We assessed the association between reproductive and hormonal factors and ovarian cancer incidence characterized by estrogen receptor-α (ERα) and progesterone receptor (PR) status.

Tissue microarrays were used to assess ERα and PR expression among 197 Nurses' Health Study (NHS), 42 NHSII and 76 New England Case-Control Study (NECC) ovarian cancer cases. NHS/NHSII cases were matched to up to 4 controls (n=954) on diagnosis date and birth year. NECC controls (n=725) were frequency matched on age. Cases were considered receptor positive if ≥1% of tumor cells stained positive. Associations by ERα and PR status were assessed using polytomous logistic regression. p-Value for heterogeneity was calculated using a likelihood ratio test.

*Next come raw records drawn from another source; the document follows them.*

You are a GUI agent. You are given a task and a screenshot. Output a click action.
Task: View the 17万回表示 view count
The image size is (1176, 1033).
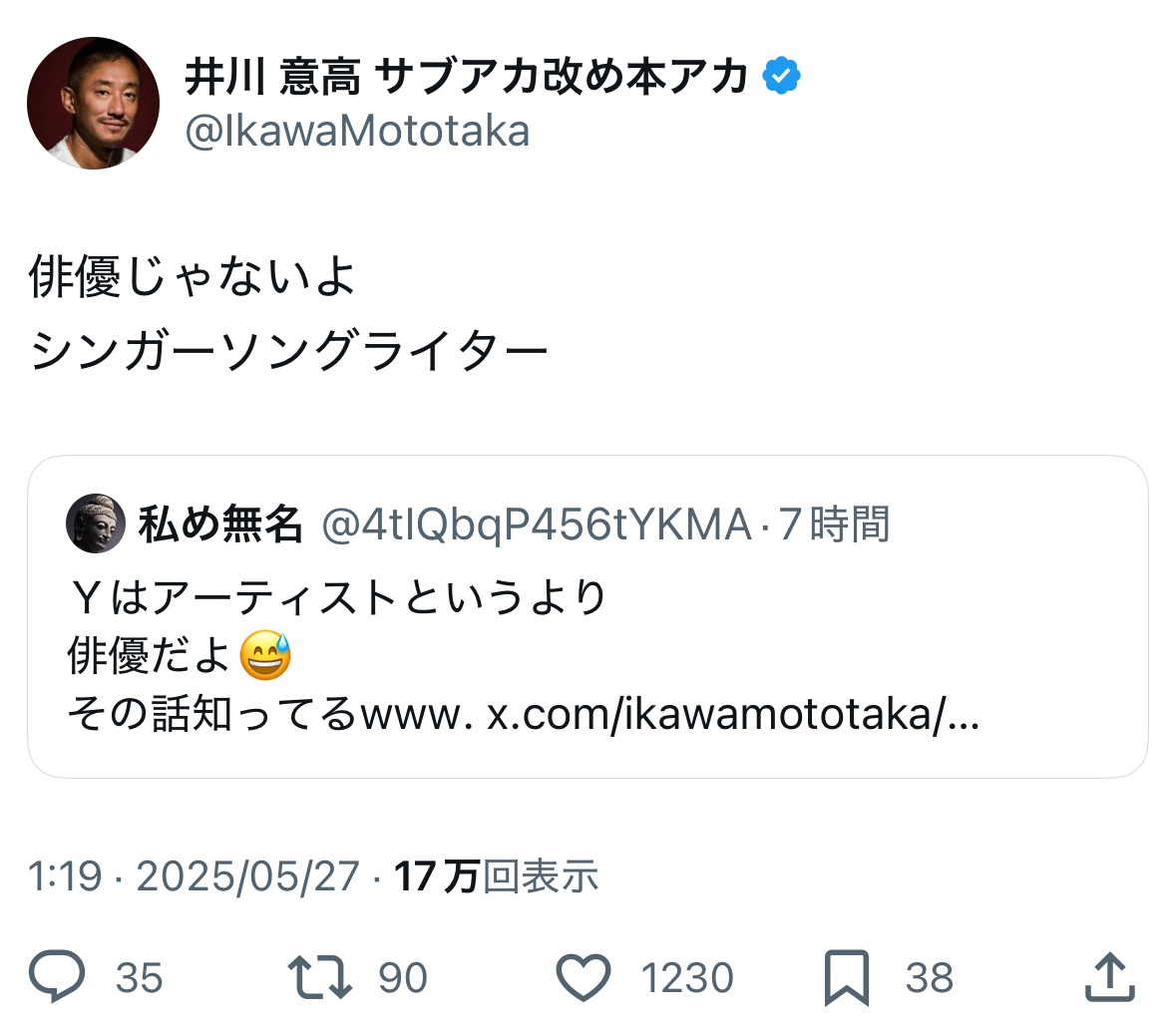(496, 876)
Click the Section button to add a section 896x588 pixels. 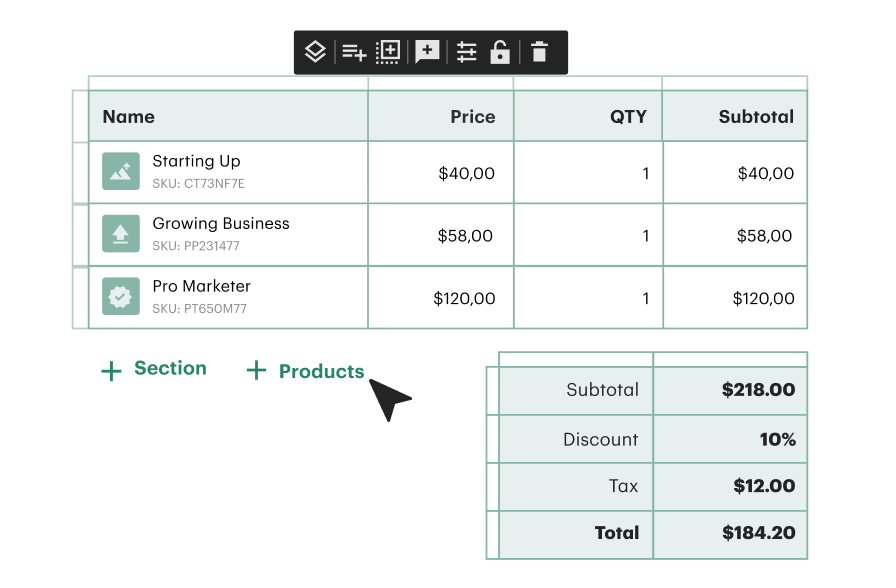[x=154, y=370]
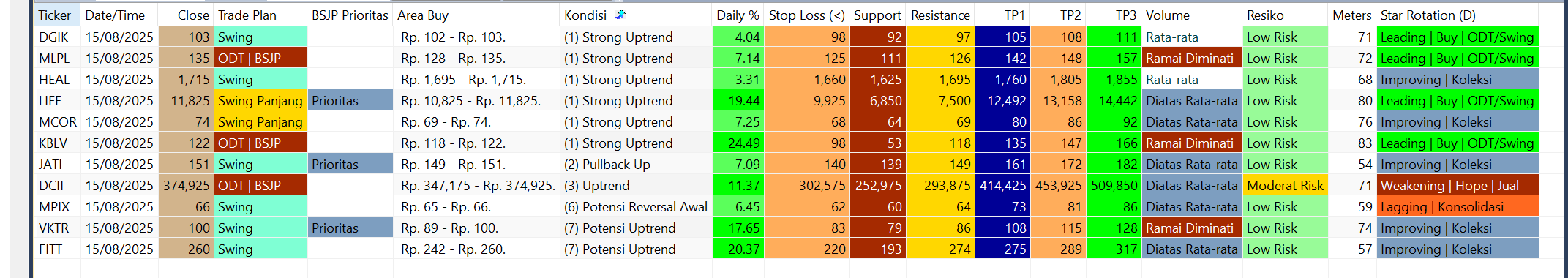Image resolution: width=1568 pixels, height=278 pixels.
Task: Click the ODT | BSJP cell in the DCII row
Action: tap(260, 186)
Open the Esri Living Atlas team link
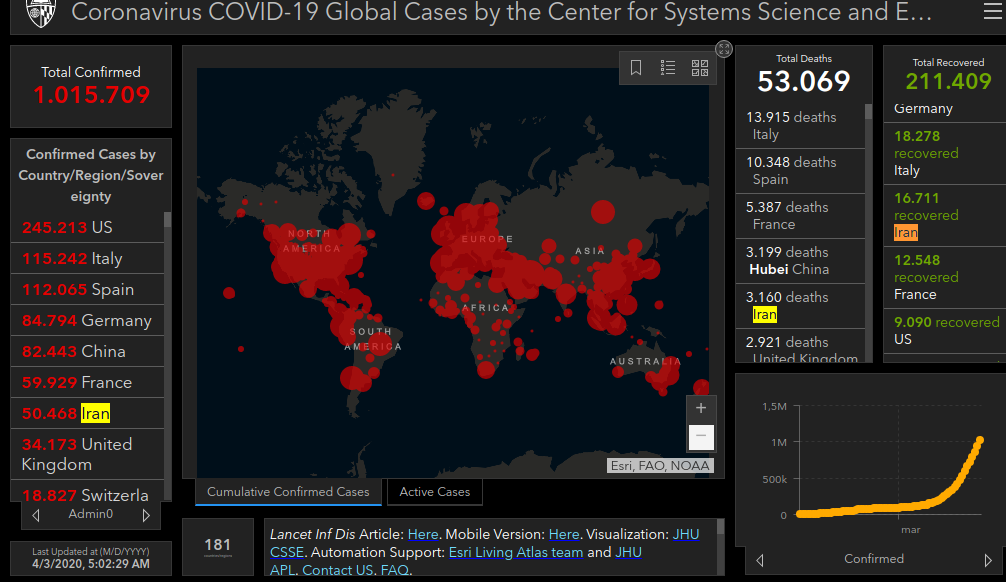 point(516,552)
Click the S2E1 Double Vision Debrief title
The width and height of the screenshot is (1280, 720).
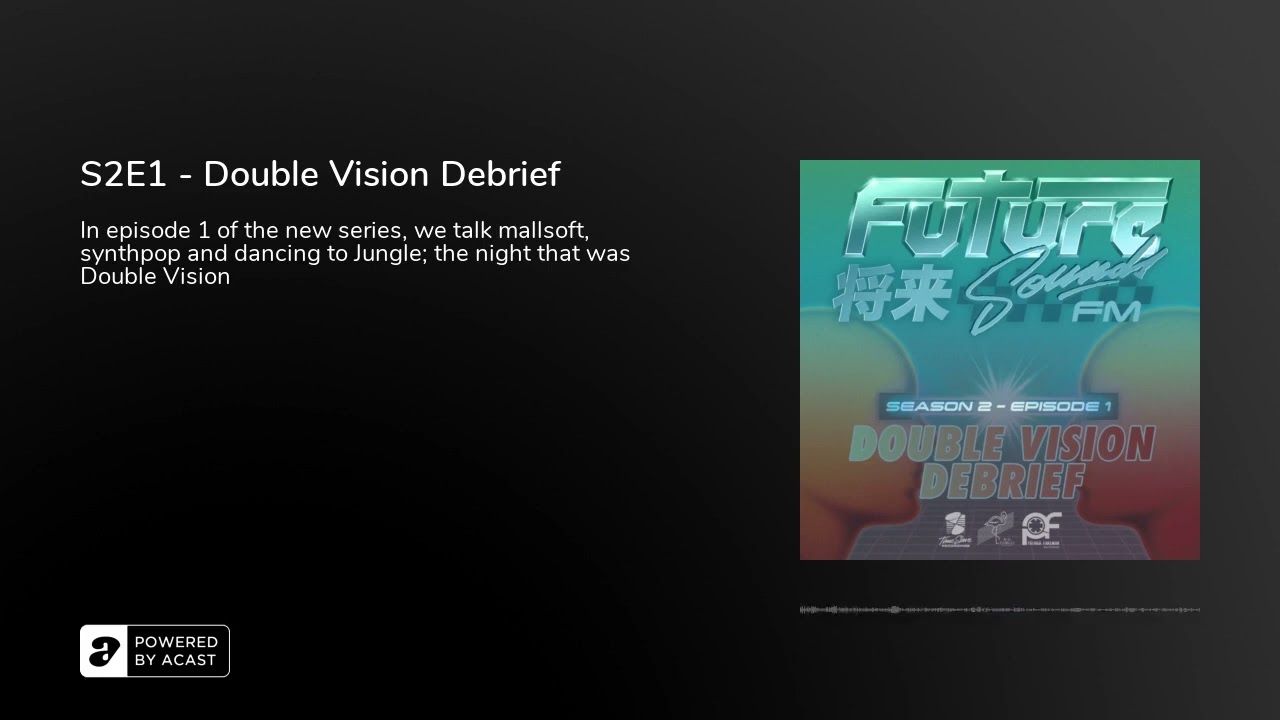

45% of ovarian tumors were PR(+), 78% were ERα(+) and 45% were ERα(+)/PR(+), while 22% were ERα(-)/PR(-). Postmenopausal status was associated with an increased risk of PR(-) tumors (OR: 2.07; 95%CI: 1.15-3.75; p-heterogeneity=0.01) and age at natural menopause was inversely associated with PR(-) tumors (OR, per 5years: 0.77; 95%CI: 0.61-0.96; p-het=0.01). Increasing duration of postmenopause was differentially associated by PR status (p-het=0.0009). Number of children and tubal ligation were more strongly associated with ERα(-) versus ERα(+) tumors (p-het=0.002 and 0.05, respectively). No differential associations were observed for oral contraceptive or hormone therapy use.

Postmenopausal women have an increased risk of developing PR(-) ovarian tumors compared to premenopausal women. The associations observed for ovarian cancer differ from those seen for breast cancer suggesting that the biology for tumor development through ERα and PR pathways may differ.